Results Temporal lobe epilepsy is particularly prominent in many APS cases. The prevalence of epilepsy/seizures in APS patients is approximately 8%, which is nearly 10 times the prevalence of epilepsy in the general population (0.5–1%). The pathogenesis is complex and may involve micro-thrombosis and/or immune-mediated neuronal damage. The association of seizures with aPL is more significant in the presence of SLE. Seizure patients with positive aPL tend to develop thrombocytopenia and livedo racemosa more frequently than those without aPL. The presence of SLE and the presence of neurological symptoms significantly correlate with the presence of white matter changes on MRI. In contrast, the correlation between aPL positivity and the presence of white matter changes is very weak. However, MRI can be normal in more than 30–40% of patients. New MRI techniques can better elucidate the pathology of brain damage in neuro-APS. The theurapeutic management of epileptic APS patients relies on anti-epileptic treatment and anticoagulant agents when there is evidence of a thrombotic event.
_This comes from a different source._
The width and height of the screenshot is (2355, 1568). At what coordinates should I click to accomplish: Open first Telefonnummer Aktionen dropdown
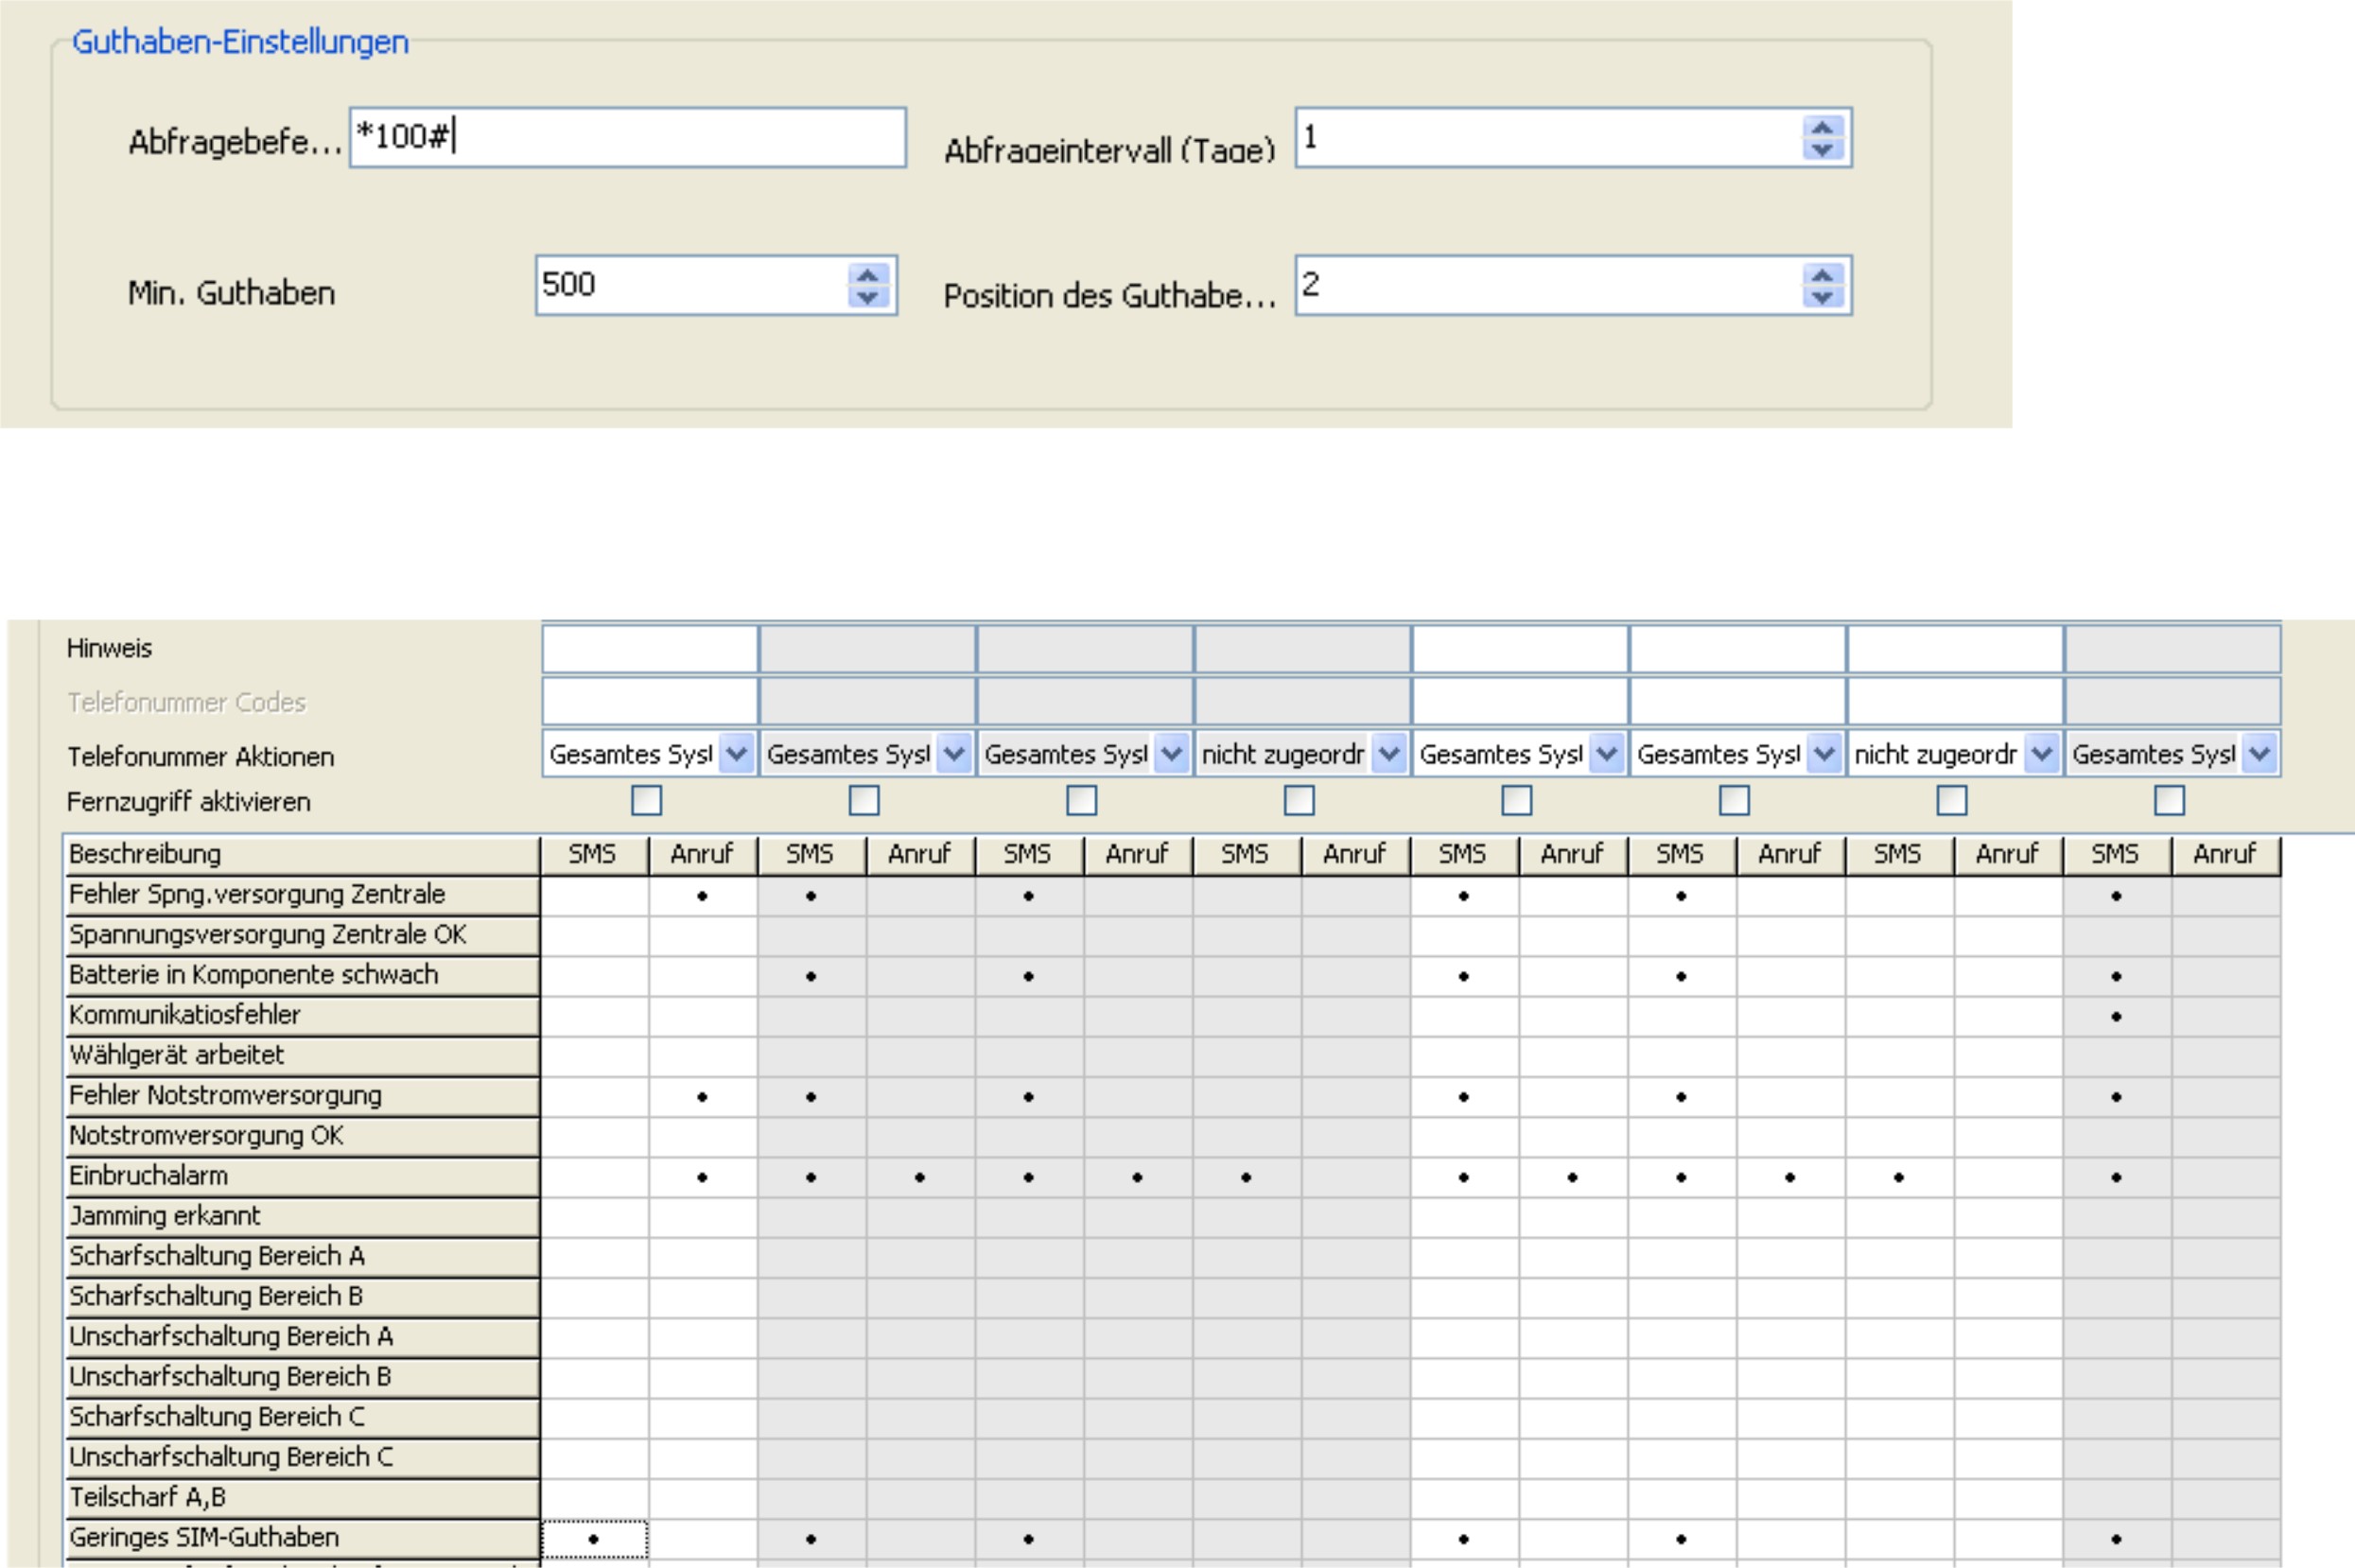pyautogui.click(x=736, y=754)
The anti-thrombotic benefit of hydroxychloroquine and statins is supported by several studies.

Conclusions MRI remains the imaging modality of choice. aPL testing is recommended in young patients presenting with atypical seizures and multiple hyper-intensity lesions on brain MRI in the absence of other possible conditions. In the absence of consensual recommendations, the decision of lifelong anticoagulation in epileptic APS patients is discussed on a case-by-case basis.